Everyone is facing a battle. I am no different from people. I’ve been thinking a lot about myself lately, of how different I have become–a product of my battles, decisions, my culture, my inborn qualities and all the other significant factors in between.

Life has definitely not been easy. I haven’t been writing and everything is all jammed up in my head. I want a fictional story to come out of it but somehow it doesn’t feel quite right. I want to be able to write something inspirational for everyone to read but I cannot find anything inspirational about the things that are occurring and recurring in my life. It seems like everything I set my eyes on gets people talking.

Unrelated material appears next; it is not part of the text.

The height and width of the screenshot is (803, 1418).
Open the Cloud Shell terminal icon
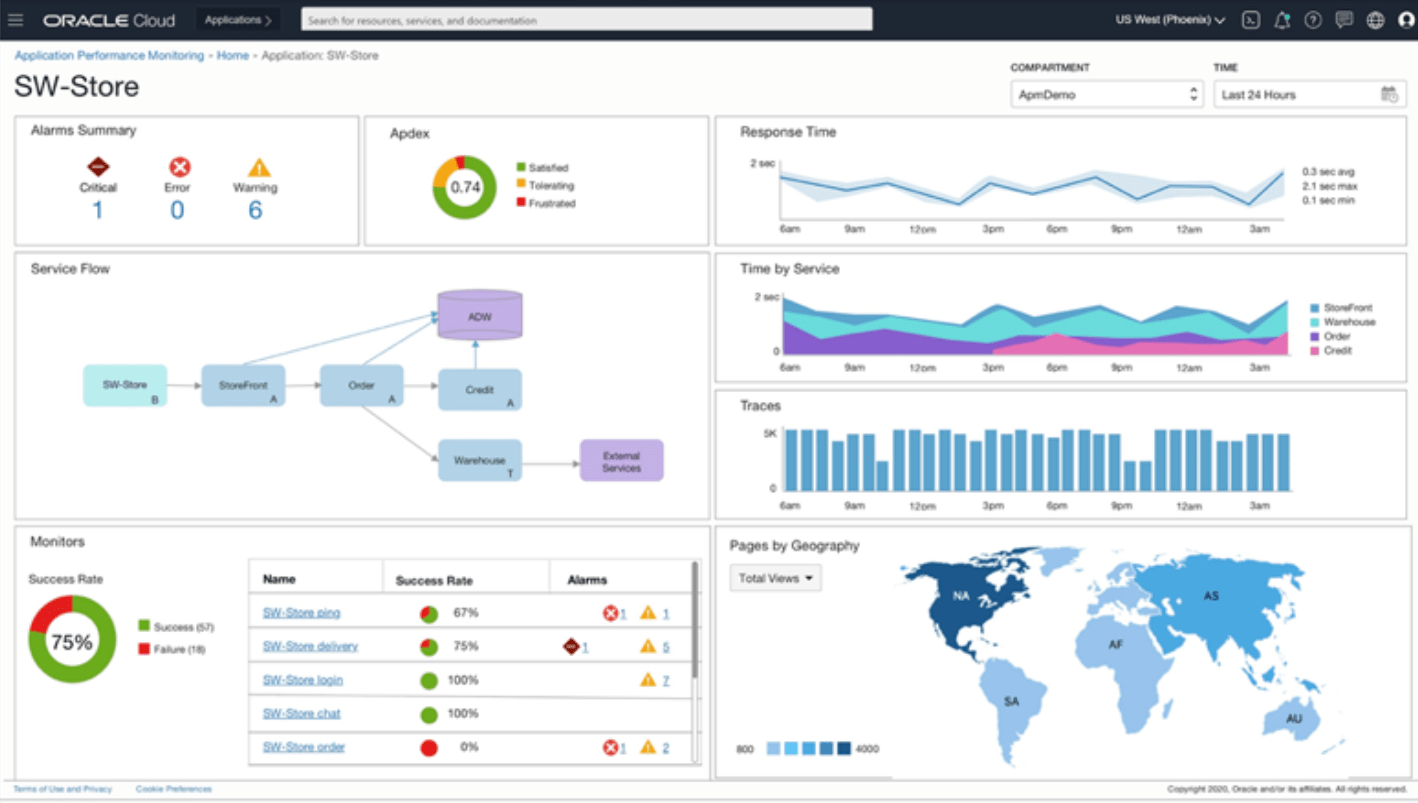[1251, 19]
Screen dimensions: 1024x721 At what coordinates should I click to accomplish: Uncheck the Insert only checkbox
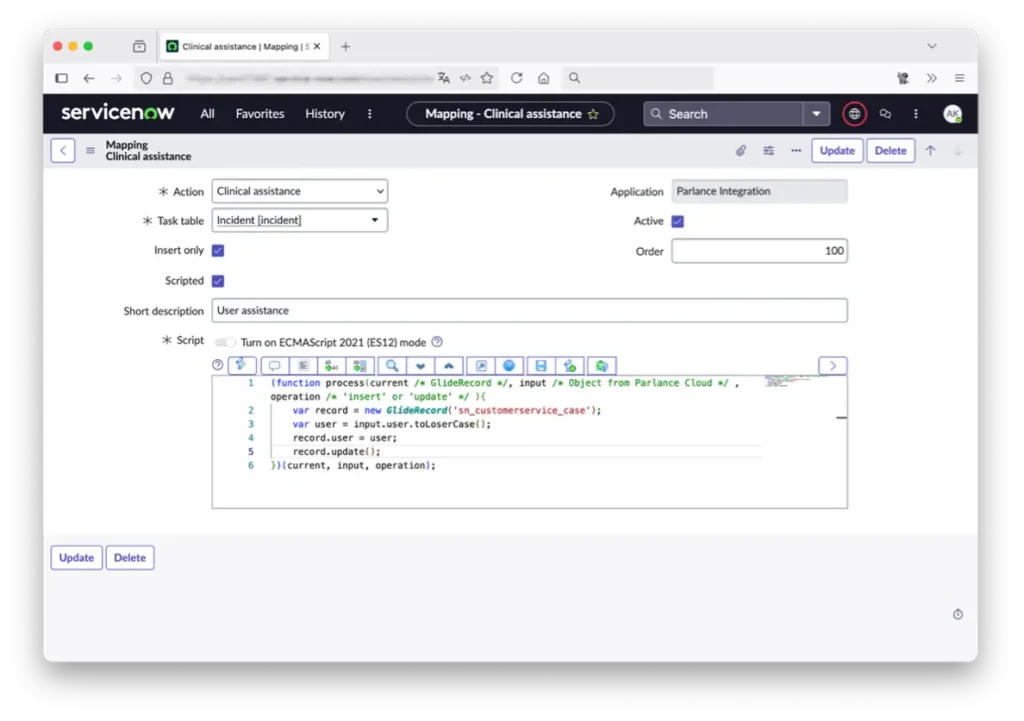click(218, 251)
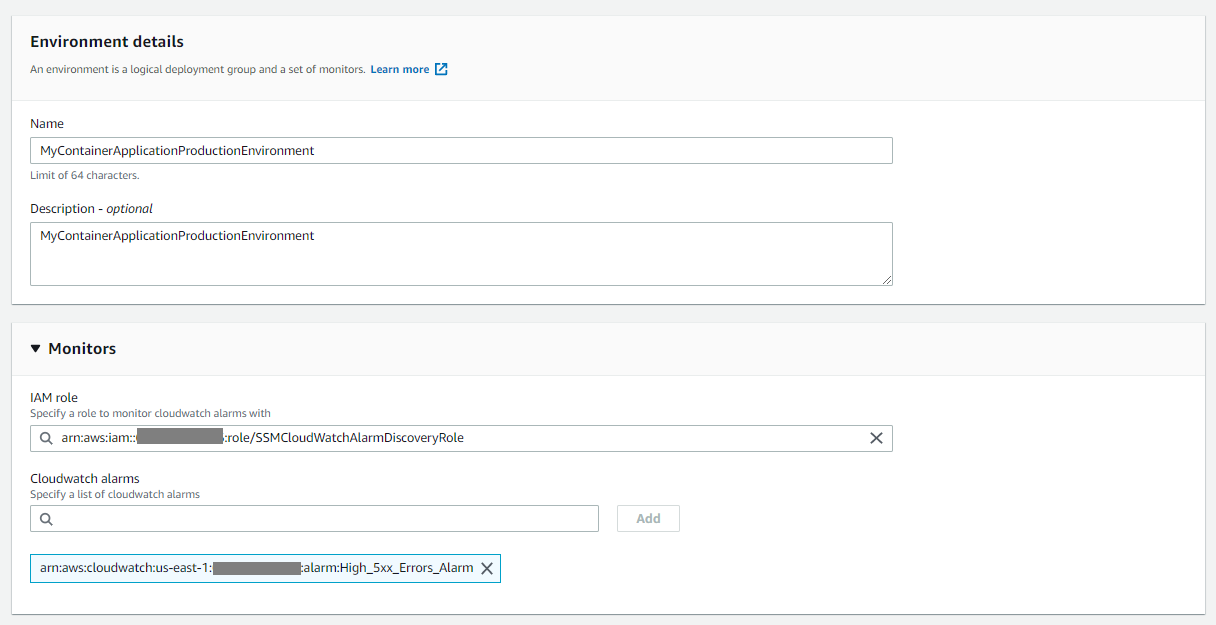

I am almost close to the resolve of just shutting down from almost everybody I have ever known.

If it were just possible to shut out every other person in one’s life and just journey on my pursuit of God, I will do so. It was easier back in uni days to just sit and talk to My Father because I just had to worry about school requirements, petty insecurities and how to stretch my allowance long enough to reach the day my parents will give me money again.

I look back and think of things that I have put upon myself and as much as I do not want to admit it, there are some regrets. I guess you are never fully human if you do not regret some of the choices you make. It is totally a lie to say that you DO NOT REGRET whatever you have done in the past because it is what makes you today. It easy to say such things if you are okay in life, which probably means that I am not okay and I do not think the people close to me right now can make it any better.

For the first time in my life, I want to be rid myself of everything that has to do with religion, move to another place where I do not know anyone and just start a new. Don’t get me wrong, I will never let go of my faith in Jesus because He is the very foundation of my life but I just want to have no accountability whatsoever with anyone. I want to be alone with my thoughts and not have anyone telling me what I should or should not do; to not be judged because of whatever superficial standards set by a patriarchal, sexist, capitalist society. Maybe I should sign up for the Mars expedition–probably too late for that, it isn’t very logical either.

This is my current battle. What’s yours?